Task:
Pick up the article on EEOC Commissioner Constance Barker's keynote and General Counsel David Lopez after its last sentence, and keep writing it.

Extract provided:
⟨
More Brainstorming, Less Blamestorming

Does EEOC General Counsel David Lopez Really Belong “Under the Bus”?


On January 27, 2014, EEOC Commissioner Constance Barker delivered the keynote at ACI’s Employment Practices Liability Insurance seminar before an audience teeming with defense lawyers and EPL carriers.  According to the Seyfarth Shaw’s description of her speech, Commissioner Barker acknowledged that the Obama Administration has used its executive, regulatory powers to make new law, given that the gridlock in Congress makes worker-friendly legislation difficult to pass.  She forecasted that because of “too much delegation of litigation decision-making” in the hands of EEOC General Counsel David Lopez, employers can expect more aggressive, extensive litigation in 2014.  She suggested that EEOC Commissioners should enjoy a greater role in deciding which cases the EEOC pursues in litigation, as though the GC (and the EEOC Legal Units) bear the fault and shame exclusively for the EEOC’s recent litigation debacles.  She then suggested that the EEOC’s Strategic Enforcement Program (SEP) will govern the regulatory efforts of EEOC personnel in the Field.  And finally, she predicted that litigation (and specifically, systemic litigation) will take precedence over discrimination prevention efforts.
⟩
Dataset extract:
⟨
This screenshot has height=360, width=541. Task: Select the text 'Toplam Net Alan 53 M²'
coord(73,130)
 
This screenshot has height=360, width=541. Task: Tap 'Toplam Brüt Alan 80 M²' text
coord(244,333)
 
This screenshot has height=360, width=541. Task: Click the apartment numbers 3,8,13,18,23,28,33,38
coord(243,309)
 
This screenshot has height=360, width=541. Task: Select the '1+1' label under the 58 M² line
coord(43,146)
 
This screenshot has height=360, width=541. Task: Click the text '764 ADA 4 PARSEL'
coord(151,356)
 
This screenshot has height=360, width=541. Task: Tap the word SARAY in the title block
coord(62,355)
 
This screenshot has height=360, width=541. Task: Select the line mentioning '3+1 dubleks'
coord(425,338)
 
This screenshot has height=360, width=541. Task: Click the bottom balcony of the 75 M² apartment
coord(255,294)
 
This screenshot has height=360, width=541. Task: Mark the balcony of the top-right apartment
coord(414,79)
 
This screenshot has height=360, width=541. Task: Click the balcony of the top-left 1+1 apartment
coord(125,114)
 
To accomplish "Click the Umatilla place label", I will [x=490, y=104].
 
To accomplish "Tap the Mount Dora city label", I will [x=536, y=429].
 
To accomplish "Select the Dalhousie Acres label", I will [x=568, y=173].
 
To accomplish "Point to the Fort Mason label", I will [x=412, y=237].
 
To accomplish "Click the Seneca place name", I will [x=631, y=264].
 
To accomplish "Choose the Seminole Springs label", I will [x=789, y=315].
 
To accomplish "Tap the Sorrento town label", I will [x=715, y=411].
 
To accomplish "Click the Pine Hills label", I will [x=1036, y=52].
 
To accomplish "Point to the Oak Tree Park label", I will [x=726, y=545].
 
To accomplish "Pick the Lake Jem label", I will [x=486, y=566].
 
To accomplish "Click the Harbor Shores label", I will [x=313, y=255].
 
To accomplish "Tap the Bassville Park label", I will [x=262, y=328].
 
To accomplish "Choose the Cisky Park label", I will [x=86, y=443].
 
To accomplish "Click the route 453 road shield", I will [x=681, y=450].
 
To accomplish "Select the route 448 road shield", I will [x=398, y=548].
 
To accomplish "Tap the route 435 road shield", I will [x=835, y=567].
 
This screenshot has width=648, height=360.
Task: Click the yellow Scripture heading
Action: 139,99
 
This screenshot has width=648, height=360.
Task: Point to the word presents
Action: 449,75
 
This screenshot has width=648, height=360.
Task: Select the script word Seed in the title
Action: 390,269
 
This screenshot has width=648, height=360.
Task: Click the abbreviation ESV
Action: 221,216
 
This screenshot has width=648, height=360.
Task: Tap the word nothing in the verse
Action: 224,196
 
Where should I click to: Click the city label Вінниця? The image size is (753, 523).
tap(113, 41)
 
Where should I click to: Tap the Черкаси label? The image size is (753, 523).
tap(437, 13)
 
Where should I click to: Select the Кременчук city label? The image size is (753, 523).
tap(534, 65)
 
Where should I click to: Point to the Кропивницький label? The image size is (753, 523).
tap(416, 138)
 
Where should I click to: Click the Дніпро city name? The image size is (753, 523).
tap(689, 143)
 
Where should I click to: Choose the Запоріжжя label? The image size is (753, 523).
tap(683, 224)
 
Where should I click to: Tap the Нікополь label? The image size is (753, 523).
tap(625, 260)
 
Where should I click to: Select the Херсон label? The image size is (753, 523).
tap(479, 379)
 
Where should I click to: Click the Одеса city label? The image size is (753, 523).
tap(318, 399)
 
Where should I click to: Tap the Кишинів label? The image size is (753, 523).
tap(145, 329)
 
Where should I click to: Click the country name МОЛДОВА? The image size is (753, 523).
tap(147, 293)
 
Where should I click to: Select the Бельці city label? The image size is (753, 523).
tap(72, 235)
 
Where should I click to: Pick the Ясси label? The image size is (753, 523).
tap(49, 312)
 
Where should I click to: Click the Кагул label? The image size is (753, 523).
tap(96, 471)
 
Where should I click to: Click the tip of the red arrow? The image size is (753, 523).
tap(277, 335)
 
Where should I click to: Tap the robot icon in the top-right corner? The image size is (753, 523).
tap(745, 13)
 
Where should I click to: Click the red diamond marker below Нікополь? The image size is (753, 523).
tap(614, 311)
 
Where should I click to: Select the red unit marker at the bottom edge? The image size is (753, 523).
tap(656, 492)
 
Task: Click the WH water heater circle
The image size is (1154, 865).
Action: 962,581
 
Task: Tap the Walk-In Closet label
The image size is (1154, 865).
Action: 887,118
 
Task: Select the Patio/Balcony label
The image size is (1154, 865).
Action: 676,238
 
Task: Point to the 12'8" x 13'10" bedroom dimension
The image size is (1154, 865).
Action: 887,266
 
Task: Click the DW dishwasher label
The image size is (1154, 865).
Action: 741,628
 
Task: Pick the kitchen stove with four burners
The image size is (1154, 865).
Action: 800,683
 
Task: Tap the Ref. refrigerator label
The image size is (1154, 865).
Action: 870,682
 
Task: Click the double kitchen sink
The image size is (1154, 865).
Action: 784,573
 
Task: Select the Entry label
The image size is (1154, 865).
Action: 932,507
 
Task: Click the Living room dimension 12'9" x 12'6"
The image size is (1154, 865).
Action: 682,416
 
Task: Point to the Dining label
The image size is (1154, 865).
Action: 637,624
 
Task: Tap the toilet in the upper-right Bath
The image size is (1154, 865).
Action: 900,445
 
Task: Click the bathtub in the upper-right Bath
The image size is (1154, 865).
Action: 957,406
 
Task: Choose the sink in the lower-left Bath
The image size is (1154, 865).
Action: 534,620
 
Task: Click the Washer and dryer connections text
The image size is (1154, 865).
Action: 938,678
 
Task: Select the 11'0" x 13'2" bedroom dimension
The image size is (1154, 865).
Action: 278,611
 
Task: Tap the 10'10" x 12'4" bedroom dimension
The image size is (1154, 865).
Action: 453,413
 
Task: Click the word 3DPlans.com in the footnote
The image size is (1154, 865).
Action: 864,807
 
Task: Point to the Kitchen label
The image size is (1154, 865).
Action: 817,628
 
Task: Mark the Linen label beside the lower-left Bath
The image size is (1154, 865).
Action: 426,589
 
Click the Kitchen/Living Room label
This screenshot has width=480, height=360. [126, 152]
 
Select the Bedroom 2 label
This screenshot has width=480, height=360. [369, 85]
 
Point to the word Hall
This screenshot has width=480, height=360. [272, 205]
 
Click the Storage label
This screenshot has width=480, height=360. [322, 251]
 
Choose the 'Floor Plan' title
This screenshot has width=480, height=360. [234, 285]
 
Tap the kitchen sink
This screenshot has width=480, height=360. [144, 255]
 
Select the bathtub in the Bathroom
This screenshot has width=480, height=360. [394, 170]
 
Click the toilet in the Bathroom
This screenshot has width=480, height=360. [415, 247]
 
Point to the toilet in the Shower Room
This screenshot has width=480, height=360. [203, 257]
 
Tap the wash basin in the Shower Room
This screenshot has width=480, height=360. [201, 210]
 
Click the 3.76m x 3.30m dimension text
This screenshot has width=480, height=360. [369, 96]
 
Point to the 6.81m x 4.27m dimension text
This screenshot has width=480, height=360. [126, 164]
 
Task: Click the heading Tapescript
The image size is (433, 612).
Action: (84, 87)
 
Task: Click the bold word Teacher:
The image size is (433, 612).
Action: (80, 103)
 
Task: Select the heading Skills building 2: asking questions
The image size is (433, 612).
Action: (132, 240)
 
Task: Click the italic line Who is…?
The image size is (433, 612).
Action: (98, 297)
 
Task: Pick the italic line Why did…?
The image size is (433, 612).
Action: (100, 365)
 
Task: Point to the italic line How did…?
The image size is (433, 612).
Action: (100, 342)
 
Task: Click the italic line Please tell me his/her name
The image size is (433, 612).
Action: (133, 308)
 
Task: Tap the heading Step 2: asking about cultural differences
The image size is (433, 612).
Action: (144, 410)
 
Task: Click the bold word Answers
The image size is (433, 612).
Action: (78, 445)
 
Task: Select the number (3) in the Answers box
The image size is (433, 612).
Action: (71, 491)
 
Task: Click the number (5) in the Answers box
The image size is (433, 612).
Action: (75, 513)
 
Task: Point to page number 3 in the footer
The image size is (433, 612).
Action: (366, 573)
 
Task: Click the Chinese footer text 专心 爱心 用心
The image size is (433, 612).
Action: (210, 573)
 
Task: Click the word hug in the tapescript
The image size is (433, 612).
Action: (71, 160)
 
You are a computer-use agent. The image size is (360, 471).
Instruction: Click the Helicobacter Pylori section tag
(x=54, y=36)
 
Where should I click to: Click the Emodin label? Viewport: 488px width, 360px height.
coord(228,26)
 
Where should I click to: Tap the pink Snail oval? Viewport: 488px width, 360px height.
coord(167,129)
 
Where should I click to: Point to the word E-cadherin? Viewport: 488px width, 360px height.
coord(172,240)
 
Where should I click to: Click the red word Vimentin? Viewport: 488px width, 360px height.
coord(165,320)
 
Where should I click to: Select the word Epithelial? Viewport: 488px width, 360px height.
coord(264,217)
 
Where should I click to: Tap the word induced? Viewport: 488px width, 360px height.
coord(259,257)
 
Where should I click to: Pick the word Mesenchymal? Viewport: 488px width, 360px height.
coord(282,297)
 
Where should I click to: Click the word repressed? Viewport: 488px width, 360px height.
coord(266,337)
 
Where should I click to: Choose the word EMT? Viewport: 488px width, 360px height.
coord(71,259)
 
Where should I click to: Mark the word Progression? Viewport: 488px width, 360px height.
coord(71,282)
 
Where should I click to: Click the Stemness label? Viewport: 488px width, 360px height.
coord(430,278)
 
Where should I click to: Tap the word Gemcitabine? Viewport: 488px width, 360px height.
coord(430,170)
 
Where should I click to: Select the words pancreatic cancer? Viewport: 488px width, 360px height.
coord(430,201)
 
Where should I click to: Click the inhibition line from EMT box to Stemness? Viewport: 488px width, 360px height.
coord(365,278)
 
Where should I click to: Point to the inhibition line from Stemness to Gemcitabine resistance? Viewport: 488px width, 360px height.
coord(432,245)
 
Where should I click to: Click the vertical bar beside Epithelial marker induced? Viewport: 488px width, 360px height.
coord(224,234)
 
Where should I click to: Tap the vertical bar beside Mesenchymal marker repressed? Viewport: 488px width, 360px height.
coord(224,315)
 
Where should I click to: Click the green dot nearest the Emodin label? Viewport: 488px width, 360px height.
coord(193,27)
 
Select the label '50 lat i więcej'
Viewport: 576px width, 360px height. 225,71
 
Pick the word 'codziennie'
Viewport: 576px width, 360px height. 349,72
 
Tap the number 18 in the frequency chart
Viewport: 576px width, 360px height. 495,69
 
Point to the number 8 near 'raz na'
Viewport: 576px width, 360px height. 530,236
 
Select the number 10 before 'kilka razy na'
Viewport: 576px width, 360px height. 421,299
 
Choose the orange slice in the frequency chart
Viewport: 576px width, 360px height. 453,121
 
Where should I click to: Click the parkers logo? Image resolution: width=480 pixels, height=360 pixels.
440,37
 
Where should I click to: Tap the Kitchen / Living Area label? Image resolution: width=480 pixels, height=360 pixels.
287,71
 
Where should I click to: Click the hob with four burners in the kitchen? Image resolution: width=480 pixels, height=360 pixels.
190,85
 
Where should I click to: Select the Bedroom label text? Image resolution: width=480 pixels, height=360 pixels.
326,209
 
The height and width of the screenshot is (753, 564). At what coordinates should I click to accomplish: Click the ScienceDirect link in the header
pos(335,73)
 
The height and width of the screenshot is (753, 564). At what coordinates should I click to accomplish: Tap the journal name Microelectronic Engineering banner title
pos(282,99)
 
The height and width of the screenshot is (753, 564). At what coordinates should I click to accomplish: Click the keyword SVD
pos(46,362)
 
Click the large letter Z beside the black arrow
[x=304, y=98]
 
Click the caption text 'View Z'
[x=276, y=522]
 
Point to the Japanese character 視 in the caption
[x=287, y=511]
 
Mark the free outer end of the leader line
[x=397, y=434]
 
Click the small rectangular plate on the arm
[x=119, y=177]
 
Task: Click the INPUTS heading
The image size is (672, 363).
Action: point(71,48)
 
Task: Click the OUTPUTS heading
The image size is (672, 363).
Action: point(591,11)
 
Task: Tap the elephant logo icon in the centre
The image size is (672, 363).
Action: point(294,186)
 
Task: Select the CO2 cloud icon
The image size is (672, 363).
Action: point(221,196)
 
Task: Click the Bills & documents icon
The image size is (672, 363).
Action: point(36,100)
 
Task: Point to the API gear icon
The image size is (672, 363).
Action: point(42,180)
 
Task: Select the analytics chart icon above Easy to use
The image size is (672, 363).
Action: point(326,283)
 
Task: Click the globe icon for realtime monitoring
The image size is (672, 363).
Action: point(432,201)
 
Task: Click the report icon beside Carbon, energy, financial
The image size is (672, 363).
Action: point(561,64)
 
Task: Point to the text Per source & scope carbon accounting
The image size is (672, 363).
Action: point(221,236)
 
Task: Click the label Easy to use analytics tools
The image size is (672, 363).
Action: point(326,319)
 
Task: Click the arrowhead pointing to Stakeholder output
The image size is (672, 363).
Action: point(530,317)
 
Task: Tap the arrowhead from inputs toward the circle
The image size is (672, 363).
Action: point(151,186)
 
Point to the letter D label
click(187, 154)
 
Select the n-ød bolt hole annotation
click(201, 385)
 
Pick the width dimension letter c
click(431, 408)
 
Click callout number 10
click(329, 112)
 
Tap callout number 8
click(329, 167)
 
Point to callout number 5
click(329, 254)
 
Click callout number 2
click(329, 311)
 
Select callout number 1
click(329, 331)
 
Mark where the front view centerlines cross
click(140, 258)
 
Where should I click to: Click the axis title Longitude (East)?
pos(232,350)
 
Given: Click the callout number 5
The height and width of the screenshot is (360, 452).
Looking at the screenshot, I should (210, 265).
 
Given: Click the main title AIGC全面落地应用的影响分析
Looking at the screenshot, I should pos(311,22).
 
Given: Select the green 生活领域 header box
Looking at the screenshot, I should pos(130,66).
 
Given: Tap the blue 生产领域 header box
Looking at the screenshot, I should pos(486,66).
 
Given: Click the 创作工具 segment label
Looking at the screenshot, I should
⟩
Result of this exercise:
Commissioner Barker’s comments reveal one of the EEOC’s historic institutional dysfunctions—i.e., the tension between EEOC Commissioners and the GC, all of whom are presidentially appointed upon Senate confirmation.  As a former EEOC Trial Attorney (1997-2000), I interpret her comments as an effort to deflect blame away from herself, Enforcement, and other Commissioners for the EEOC’s recent litigation failures in ADA and systemic matters.  But, these EEOC litigation failures simply reflect the iceberg’s tip of its bureaucratic defects—e.g., a legalish “enforcement” agenda, a warped measurement of efficacy, and an exploitative mediation and conciliation process that the Commissioners theoretically control on the Enforcement side of the EEOC house.  Remember that a long tortured Enforcement investigation necessarily preceded these litigation failures, which likely cost the employer MORE than the USDC litigation itself.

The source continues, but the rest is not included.